A glamourização das corridas de rua na cidade, mais um triunfo da elite
Não que correr não seja saudável, todos sabemos que qualquer exercício é válido e recomendado, o ponto aqui não é desmerecer a corrida, mas observar como, de repente, ela virou palco de status. A corrida de rua, que nasceu como prática simples e acessível, virou produto de luxo, vitrine para quem sempre encontra uma nova forma de se distinguir.
Quem não se recorda da febre do beach tennis em Parnaíba? Ou da onda do ciclismo de trilha? Tudo isso ainda existe, mas já não pulsa como antes, porque foram modismos importados pelas elites de fora e alimentados pelas elites locais.
Hoje, na cidade, as competições precisam até se organizar em calendário para não se atropelarem, tamanha a agenda da chamada saúde ostentação. E claro, não basta correr, é preciso correr com o tênis de dois mil reais, com a camiseta da equipe que carrega nomes pomposos como elite do asfalto ou força máxima, ou qualquer infantilidade que soe a exclusividade de quem tem muitos dígitos no Pix.
É curioso, o que deveria ser prática libertadora e quase meditativa, virou desfile organizado de performance, passarela do suor higienizado.
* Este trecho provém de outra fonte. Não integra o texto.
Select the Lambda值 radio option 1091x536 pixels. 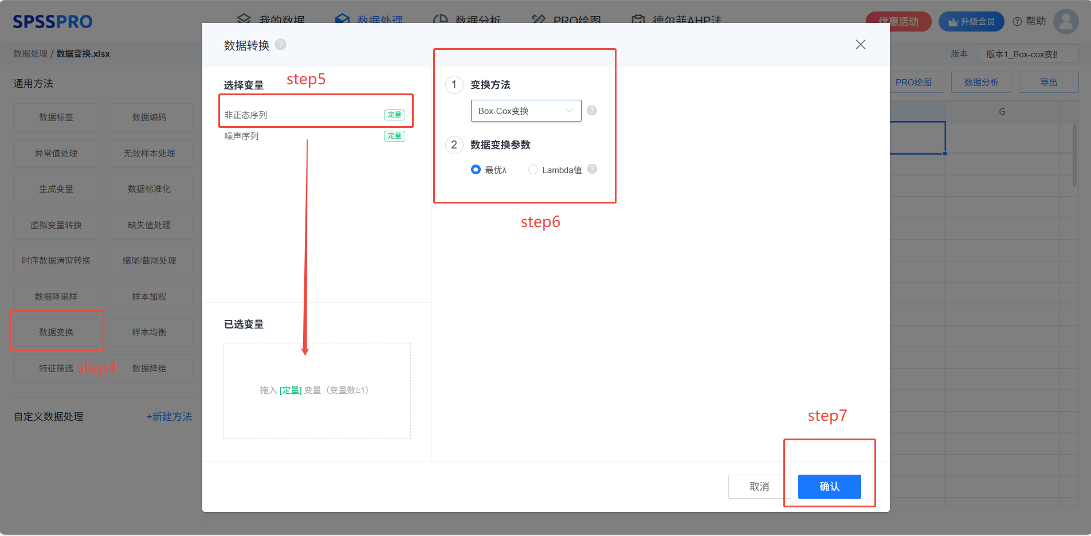533,170
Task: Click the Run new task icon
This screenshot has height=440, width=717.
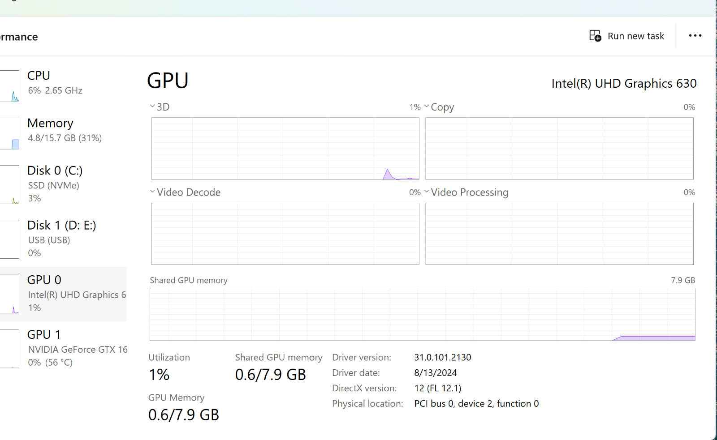Action: point(595,36)
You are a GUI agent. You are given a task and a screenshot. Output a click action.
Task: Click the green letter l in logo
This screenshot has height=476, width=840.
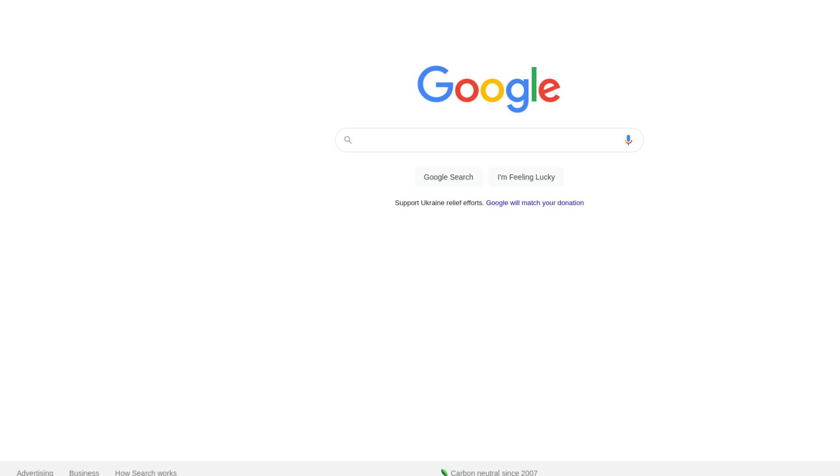534,84
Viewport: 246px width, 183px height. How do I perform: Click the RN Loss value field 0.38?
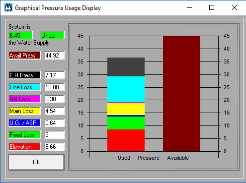[54, 99]
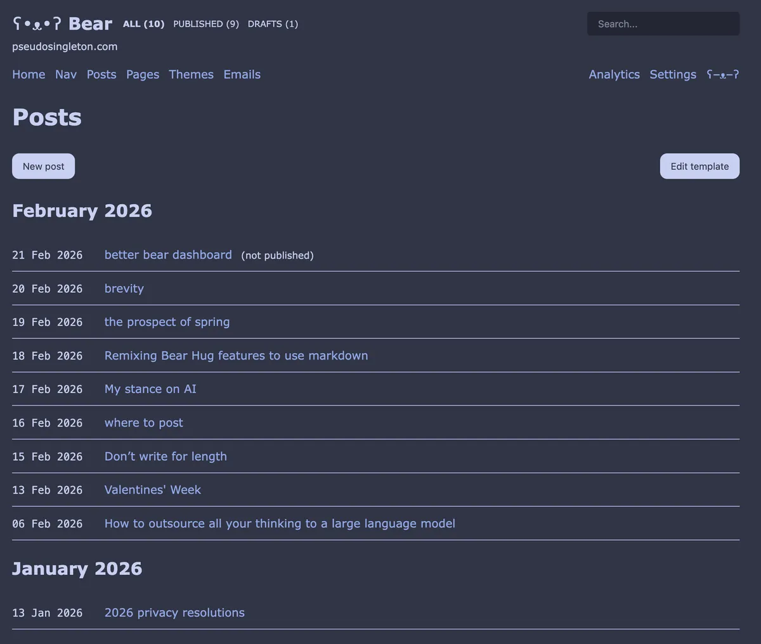Click into the Search field
761x644 pixels.
[x=663, y=24]
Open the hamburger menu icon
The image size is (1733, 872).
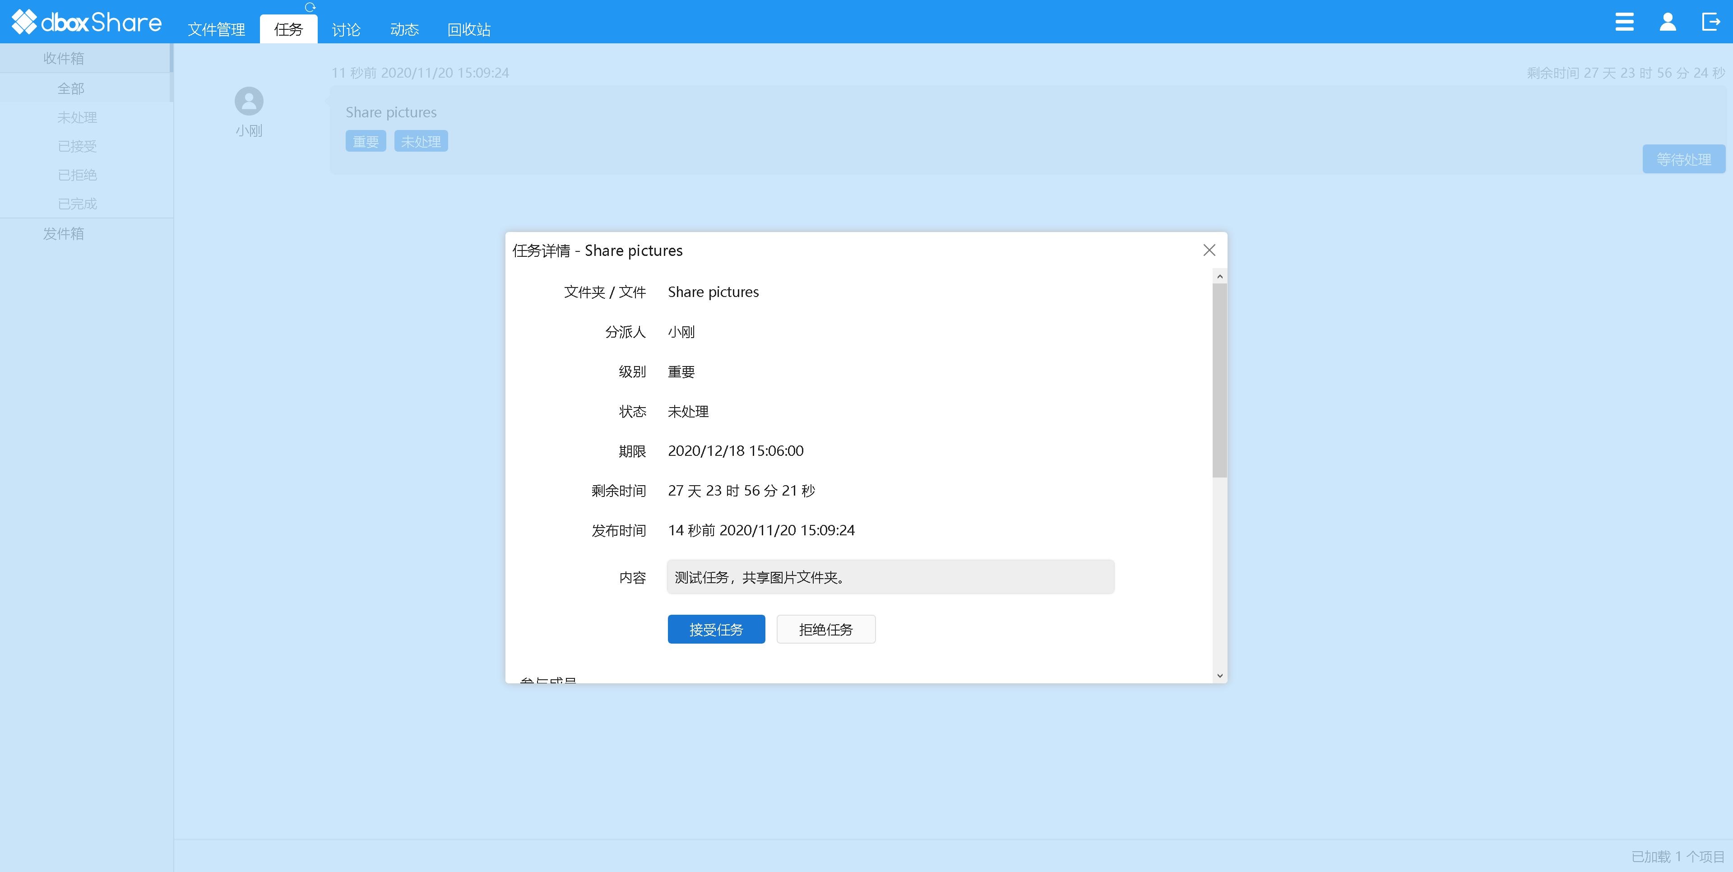click(1624, 22)
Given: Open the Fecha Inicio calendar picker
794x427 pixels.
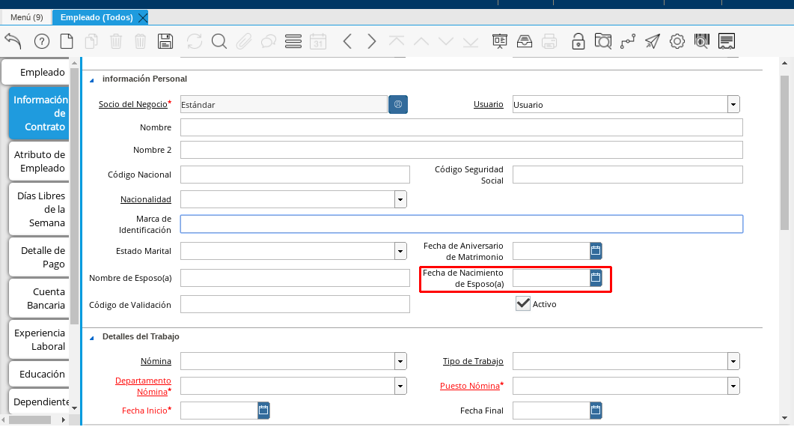Looking at the screenshot, I should (x=263, y=410).
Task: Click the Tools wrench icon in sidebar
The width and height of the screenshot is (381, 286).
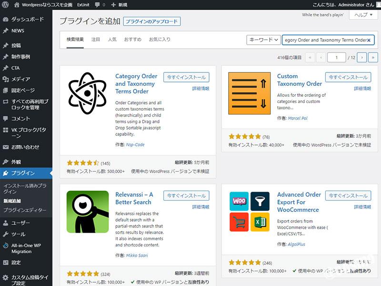Action: [x=5, y=234]
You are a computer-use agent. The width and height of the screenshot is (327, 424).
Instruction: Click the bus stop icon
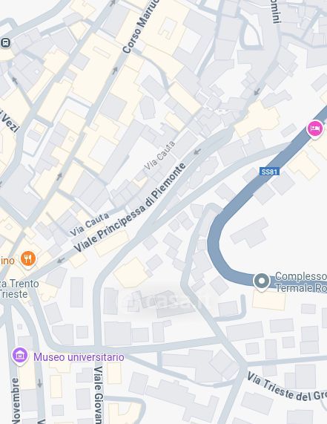tap(6, 43)
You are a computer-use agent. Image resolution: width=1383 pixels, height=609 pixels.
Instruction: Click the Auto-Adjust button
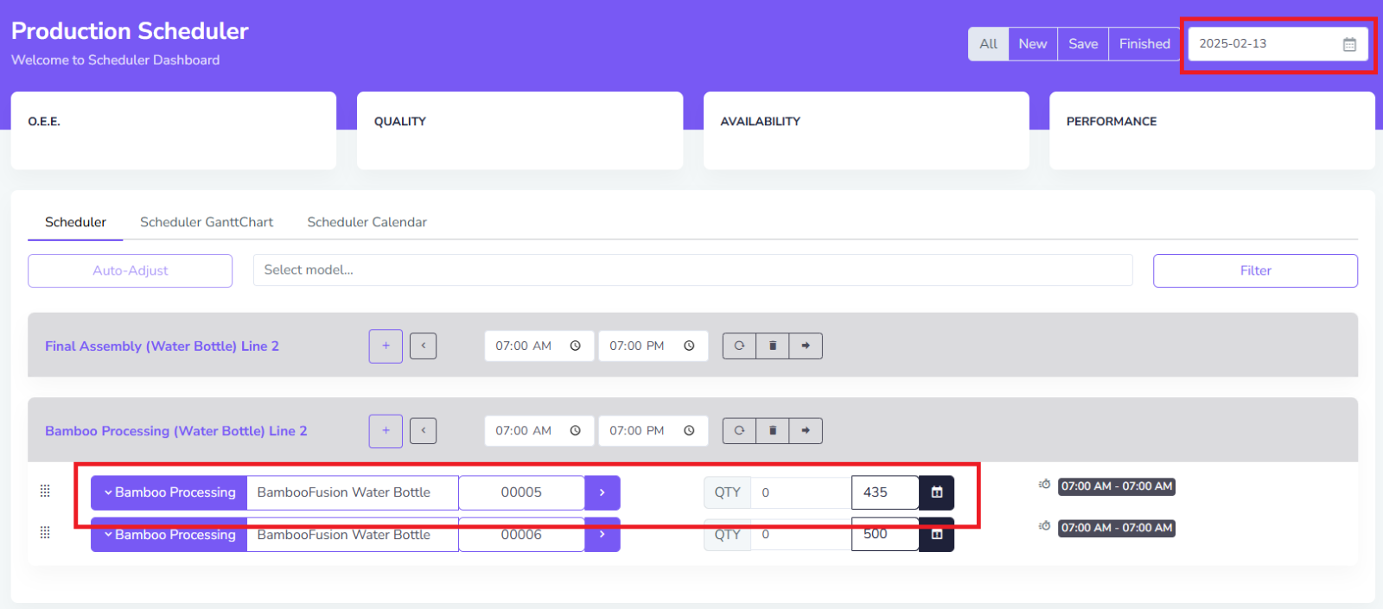coord(130,270)
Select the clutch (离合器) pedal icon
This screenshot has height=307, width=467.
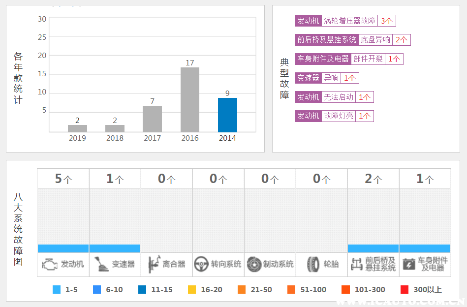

A corrida, que poderia ser sinônimo de leveza e liberdade, virou competição de branding pessoal, gente que corre menos pelo corpo e mais pelo feed, menos pelo fôlego e mais pelo enquadramento da foto.
E não para por aí, existe toda uma liturgia da corrida gourmet, a inscrição não é barata, o kit precisa vir com camiseta tecnológica, medalha pesada e foto oficial para as redes sociais. No final, mais do que quilômetros, o que se coleciona são registros cuidadosamente produzidos, prova de pertencimento a um clube invisível, onde o verdadeiro troféu é aparecer correndo bem e caro.
Talvez o que se venda nessas corridas não seja saúde, mas o mesmo de sempre, distinção social com filtro esportivo. Uma nova fase do velho jogo da elite, transformar até o ar da manhã em moeda de capital simbólico, estetizar até o ato de suar. E assim, o que era para ser espontâneo e democrático, vai sendo empacotado, regulado, vendido, até se tornar só mais um palco de quem corre mesmo é para não perder o protagonismo.